:: TASK DIRECTIONS ::
Transcribe all of the entries, matching each one exactly.

(Collected data entries)
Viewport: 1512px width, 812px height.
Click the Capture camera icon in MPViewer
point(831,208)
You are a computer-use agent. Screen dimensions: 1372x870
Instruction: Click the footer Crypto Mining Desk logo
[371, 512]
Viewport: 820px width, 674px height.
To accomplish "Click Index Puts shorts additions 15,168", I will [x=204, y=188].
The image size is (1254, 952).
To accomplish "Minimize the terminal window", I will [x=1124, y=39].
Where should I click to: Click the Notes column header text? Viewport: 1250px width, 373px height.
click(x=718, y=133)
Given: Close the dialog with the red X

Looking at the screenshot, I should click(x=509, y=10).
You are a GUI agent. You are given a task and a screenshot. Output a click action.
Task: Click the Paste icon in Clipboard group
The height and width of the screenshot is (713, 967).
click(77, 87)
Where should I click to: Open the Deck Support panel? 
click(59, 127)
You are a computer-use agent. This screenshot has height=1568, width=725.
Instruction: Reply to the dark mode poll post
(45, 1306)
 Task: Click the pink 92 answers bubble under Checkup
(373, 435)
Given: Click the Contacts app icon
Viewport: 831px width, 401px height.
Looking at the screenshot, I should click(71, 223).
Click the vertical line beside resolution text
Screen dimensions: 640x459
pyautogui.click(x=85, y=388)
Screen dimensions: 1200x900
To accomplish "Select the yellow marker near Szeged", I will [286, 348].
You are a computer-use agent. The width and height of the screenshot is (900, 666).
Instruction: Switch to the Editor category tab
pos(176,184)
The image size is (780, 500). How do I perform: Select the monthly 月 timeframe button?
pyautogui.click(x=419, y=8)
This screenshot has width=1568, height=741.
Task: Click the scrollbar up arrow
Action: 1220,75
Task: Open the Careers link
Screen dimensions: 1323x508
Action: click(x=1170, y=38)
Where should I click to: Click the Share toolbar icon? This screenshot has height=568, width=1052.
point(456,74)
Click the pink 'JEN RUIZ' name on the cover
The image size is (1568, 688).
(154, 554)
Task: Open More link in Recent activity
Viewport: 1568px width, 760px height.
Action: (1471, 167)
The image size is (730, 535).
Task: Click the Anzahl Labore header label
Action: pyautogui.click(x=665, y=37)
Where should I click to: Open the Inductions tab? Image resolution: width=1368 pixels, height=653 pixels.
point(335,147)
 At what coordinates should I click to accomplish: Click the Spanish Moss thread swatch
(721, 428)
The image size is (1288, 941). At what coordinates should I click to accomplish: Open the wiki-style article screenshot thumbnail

:: OUTPUT ::
Viewport: 1512px width, 812px height.
Click the Capture camera icon in MPViewer
point(831,208)
You are a computer-use agent. Screen dimensions: 1372x870
Instruction: Click the footer Crypto Mining Desk logo
[371, 512]
Viewport: 820px width, 674px height.
To accomplish "Click Index Puts shorts additions 15,168", I will [x=204, y=188].
The image size is (1254, 952).
To accomplish "Minimize the terminal window", I will [x=1124, y=39].
Where should I click to: Click the Notes column header text? Viewport: 1250px width, 373px height.
click(x=718, y=133)
Given: Close the dialog with the red X

Looking at the screenshot, I should click(x=509, y=10).
You are a GUI agent. You are given a task and a screenshot. Output a click action.
Task: Click the Paste icon in Clipboard group
The height and width of the screenshot is (713, 967).
click(77, 87)
Where should I click to: Open the Deck Support panel? 
click(59, 127)
You are a computer-use agent. This screenshot has height=1568, width=725.
Instruction: Reply to the dark mode poll post
(45, 1306)
 Task: Click the pink 92 answers bubble under Checkup
(373, 435)
Given: Click the Contacts app icon
Viewport: 831px width, 401px height.
Looking at the screenshot, I should click(71, 223).
Click the vertical line beside resolution text
Screen dimensions: 640x459
pyautogui.click(x=85, y=388)
Screen dimensions: 1200x900
To accomplish "Select the yellow marker near Szeged", I will [286, 348].
You are a computer-use agent. The width and height of the screenshot is (900, 666).
Instruction: Switch to the Editor category tab
pos(176,184)
The image size is (780, 500). How do I perform: Select the monthly 月 timeframe button?
pyautogui.click(x=419, y=8)
This screenshot has width=1568, height=741.
Task: Click the scrollbar up arrow
Action: 1220,75
Task: Open the Careers link
Screen dimensions: 1323x508
Action: click(x=1170, y=38)
Where should I click to: Click the Share toolbar icon? This screenshot has height=568, width=1052.
point(456,74)
Click the pink 'JEN RUIZ' name on the cover
The image size is (1568, 688).
(154, 554)
Task: Open More link in Recent activity
Viewport: 1568px width, 760px height.
Action: (1471, 167)
The image size is (730, 535).
Task: Click the Anzahl Labore header label
Action: pyautogui.click(x=665, y=37)
Where should I click to: Open the Inductions tab? Image resolution: width=1368 pixels, height=653 pixels.
point(335,147)
 At what coordinates should I click to accomplish: Click the Spanish Moss thread swatch
(721, 428)
The image size is (1288, 941). At what coordinates should I click to accomplish: Open the wiki-style article screenshot thumbnail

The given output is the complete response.